Segment Start: Data shown
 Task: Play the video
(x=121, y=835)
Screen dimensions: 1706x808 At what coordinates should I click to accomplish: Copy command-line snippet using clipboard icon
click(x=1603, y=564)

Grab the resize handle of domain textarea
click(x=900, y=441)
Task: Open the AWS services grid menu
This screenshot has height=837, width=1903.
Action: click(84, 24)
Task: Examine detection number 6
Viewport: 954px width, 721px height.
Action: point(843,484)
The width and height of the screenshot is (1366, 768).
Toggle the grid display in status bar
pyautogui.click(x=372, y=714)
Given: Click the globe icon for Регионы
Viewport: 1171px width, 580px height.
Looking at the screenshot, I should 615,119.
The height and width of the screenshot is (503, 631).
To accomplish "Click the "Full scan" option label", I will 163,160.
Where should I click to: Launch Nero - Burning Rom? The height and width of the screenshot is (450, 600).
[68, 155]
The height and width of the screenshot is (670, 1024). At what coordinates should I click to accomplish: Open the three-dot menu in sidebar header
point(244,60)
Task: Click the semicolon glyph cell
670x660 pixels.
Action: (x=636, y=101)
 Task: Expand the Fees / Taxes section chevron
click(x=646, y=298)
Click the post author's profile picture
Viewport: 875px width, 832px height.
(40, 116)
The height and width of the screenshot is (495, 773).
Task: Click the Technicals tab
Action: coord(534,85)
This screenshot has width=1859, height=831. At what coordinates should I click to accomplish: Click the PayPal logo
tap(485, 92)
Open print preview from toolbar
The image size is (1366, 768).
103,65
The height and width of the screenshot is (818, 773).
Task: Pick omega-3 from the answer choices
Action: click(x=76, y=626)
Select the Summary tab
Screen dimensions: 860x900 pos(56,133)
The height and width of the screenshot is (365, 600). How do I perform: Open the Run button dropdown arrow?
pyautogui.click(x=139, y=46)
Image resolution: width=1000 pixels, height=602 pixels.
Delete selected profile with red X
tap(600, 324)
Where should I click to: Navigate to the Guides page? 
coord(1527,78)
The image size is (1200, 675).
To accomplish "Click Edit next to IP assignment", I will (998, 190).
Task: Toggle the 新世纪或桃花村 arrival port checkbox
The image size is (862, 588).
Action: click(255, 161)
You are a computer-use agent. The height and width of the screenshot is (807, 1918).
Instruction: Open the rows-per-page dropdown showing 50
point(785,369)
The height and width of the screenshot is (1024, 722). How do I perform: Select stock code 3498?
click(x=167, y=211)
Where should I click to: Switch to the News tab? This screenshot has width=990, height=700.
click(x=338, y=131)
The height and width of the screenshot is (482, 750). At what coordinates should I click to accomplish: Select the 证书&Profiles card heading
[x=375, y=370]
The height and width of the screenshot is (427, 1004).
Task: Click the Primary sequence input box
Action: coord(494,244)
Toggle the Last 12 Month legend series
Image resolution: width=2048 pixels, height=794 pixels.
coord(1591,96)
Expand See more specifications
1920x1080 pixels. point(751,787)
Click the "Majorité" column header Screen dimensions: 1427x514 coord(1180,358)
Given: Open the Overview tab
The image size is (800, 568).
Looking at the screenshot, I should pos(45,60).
Segment End: Data shown
Problem — The exercise is to copy out every line above that has the word "Given" in it.

Solution to this problem —
Given: Click the globe icon for Регионы
Given: Open the Overview tab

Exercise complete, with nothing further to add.